▶ Problem to solve:
Look over the data below and give the number of lines containing the word "screenshot", with no other words.

======== Source data

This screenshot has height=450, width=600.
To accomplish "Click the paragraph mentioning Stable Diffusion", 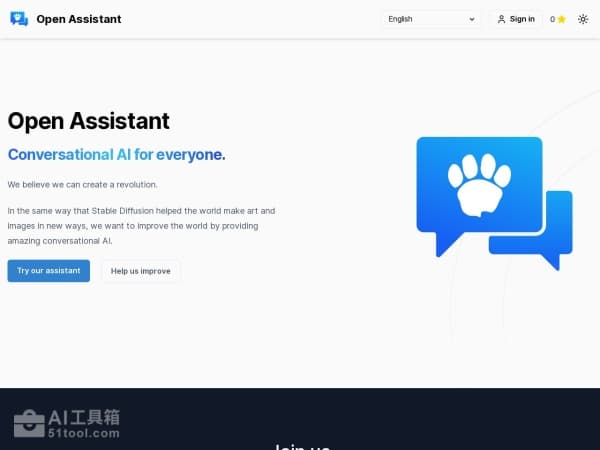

================
======== Source data

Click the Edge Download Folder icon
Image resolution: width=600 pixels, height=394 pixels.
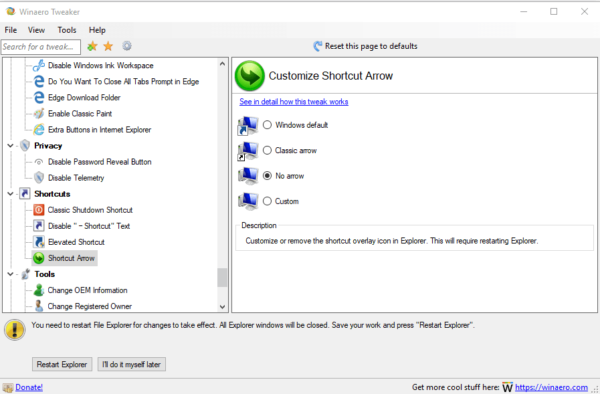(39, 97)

================
======== Source data

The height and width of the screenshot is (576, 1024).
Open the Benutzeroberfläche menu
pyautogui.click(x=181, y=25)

================

▶ Response for this exercise:
2